日 時:平成20年5月30日(金)10時00分~17時00分
場 所:日本財団ビル2階(港区赤坂1-2-2)
関係国・関係機関
バグズリッド IMO海洋環境部大気汚染課長
リンデガード デンマーク海事局外航政策首席参事官
チャタジー インド海運局首席検査官 兼 技術審議官
ナン 韓国モクポ国立海事大学海事技術科 教授
オフテダル ノルウェー環境省汚染管理局参与
ネルソン 米国国務省 国際環境科学局
ベトゲ ドイツ 在英大使館(IMO代表)
井上幸一 国際海運会議所(ICS)代表 ((社)日本船主協会技術顧問)
日本側 大野海事局次長、染矢海事局技術審議官、安藤安全基準課長他
秋山海洋政策研究財団会長他
(1)各国・各関係機関等からのプレゼンテーション
各国ともに、国際海運からのGHG削減については、IMOが主導すべきという点に異論はなく、多くの国が、IMOは海運に関して技術面・運航面・法的な側面について長年の経験を有していることから、IMOでの検討を強く支持し、それに対する自国のコミットメントを示した。
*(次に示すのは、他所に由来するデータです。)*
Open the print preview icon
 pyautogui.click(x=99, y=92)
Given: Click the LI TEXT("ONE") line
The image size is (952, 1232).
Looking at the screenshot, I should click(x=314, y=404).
また、CO2排出設計指標については、その作成に異論はなく、多数の国が支持した。
・ IMOより、船舶からのGHG排出削減にかかるIMOのこれまでの取り組みと6月の中間会合での検討項目等についての説明がなされ、IMOは関連業界及び関連する他の国連機関とも協力してGHG削減に取り組んでいくこと、また、UNFCCCのCOP15に先立つ2009年のMEPC59までにIMOのGHG対策として明確なメッセージを打ち出すことが必須である旨の発表がなされた。
・ デンマークより、GHG対策の一方策として、燃料油に課金して国際的に合意されたファンドにて管理し、排出権の購入・排出削減プロジェクトへの資金供給・IMOの技術協力プログラムへの拠出等に活用するスキーム案の紹介がなされた。
・ インドより、国際海運からのCO2対策は、共通だが差異ある責任の基本原則に基づいて実施すべきこと、及び、途上国の適応に関する資金供給システムが必要であることが指摘され、資金システムにおける輸出国(者)及び輸入国(者)の関与が示唆された。
・ 韓国より、船舶の燃費は他の輸送機関よりも良いが、技術的に改善の余地が大きいことが指摘され、各種の技術的可能性について説明された。
・ ノルウェーより、GHG削減対策として、新船へのCO2排出設計指標の強制化(数値基準を含む)、現存船への効率運航マネジメントプラン作成義務付け、CO2排出運航指標の報告義務付け、強制措置として個船ごとに排出権を付与・取引するIMO-ETS(IMO独自のEmission Trading System)が提唱された。
・ 米国より、米国国内での温暖化対策の取り組み状況の報告がなされ、IMOでの検討にコミットしていること、設計指標の合意が重要であること、全ての可能なオプションについて建設的に議論することが必要であることが説明された。
・ 我が国は、国際海運からのGHG排出削減のためには全ての国が参加しうる枠組みを構築すべきであること、個船のエネルギー効率の改善が最も有望な措置であり、そのために実海域を考慮したCO2排出設計指標を提案していること等を発表した。
・ ICSより、国際海運の成長は世界経済の成長に結びついており、国際海運の需要は世界中の消費者の需要であること、他の輸送機関から海運へのモーダルシフトの増加は世界全体のCO2排出削減になること等が指摘された。
(注)
●CO2排出設計指標: 船舶の設計・建造段階で、船舶の仕様に基づいて、トンマイルあたりのCO2排出量を事前評価して、各船に付与するもの。各船には一つの指標しかない。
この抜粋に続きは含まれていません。